Magro è bello, ma non sempre sano: occhio alla sindrome metabolica


19 Ottobre 2017

Spesso si pensa che essere magri significhi essere immuni dai problemi tipicamente associati agli obesi. Forse non è proprio così…

Un recente studio su Cell Metabolism mostra come anche le persone magre possono rischiare e soffrire di quella sindrome metabolica che è considerata il problema a monte dei problemi di cuore, diabete, ictus e alcuni tumori.

L’indice di massa corporea, secondo l’ospedale universitario di Tubinga e dal centro Helmholtz di Monaco, è un indicatore fondamentale per il riconoscimento dei soggetti che sono esposti a maggiori rischi di natura cardiovascolare. Tra i magri infatti, i meno protetti sono coloro che hanno maggiore cellule adipose viscerali rispetto al numero agli arti inferiori.

Sarebbero addirittura il 20% di coloro che hanno una massa corporea tra 18,5 e 25, quindi considerati magri, ad essere a rischio.

I ricercatori spiegano infatti che non solo è importante quanto grasso abbiamo ma anche dove la nostra genetica ha deciso di immagazzinarlo.
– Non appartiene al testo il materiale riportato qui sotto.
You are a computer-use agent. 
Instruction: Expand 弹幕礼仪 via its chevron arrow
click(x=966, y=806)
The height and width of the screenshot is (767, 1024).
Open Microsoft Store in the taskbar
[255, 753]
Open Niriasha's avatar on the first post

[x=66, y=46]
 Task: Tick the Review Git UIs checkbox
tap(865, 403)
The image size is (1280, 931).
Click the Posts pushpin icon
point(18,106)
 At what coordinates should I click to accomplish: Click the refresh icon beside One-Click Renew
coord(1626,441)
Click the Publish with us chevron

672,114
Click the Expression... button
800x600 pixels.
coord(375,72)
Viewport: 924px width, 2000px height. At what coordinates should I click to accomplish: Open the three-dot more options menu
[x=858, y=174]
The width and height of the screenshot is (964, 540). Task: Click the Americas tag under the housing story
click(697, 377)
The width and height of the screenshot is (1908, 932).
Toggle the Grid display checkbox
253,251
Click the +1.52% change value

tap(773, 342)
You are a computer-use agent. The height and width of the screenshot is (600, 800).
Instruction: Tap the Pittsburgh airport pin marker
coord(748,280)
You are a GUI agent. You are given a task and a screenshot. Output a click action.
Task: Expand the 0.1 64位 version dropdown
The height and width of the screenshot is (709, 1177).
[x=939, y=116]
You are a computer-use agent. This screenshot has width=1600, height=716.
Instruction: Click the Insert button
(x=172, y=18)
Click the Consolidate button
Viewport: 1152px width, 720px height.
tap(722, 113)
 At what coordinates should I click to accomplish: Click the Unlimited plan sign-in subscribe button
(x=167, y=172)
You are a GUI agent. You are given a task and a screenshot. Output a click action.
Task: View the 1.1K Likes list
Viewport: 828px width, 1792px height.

“Vuol dire che persone con uno stesso indice di massa corporea possono avere livelli di rischio di malattia molto diversi. Chi ha un eccesso di grasso nelle gambe rispetto all’addome, per esempio, sembra essere più protetto rispetto a chi è nella situazione opposta” precisa Luca Lotta, epidemiologo di Milano che lavora a Cambridge. Questo perché sembra che le cellule adipose viscerali abbiano un’attività di infiammazione maggiore rispetto alle altre.

Vi sono altri fattori che regolano la salute e lo stato del nostro cuore e che bisogna sempre tenere monitorati. Resistenza all’insulina, colesterolo, trigliceridi e pressione sanguigna sono importanti tanto quanto l’indice di massa corporea per questo si consigliano dei check up regolari.

L’unica metodologia, per le persone sovrappeso e non, è quella di svolgere esercizio fisico al fine di prevenire diverse patologie legate alla dieta e all’inattività che sono i nostri peggiori nemici.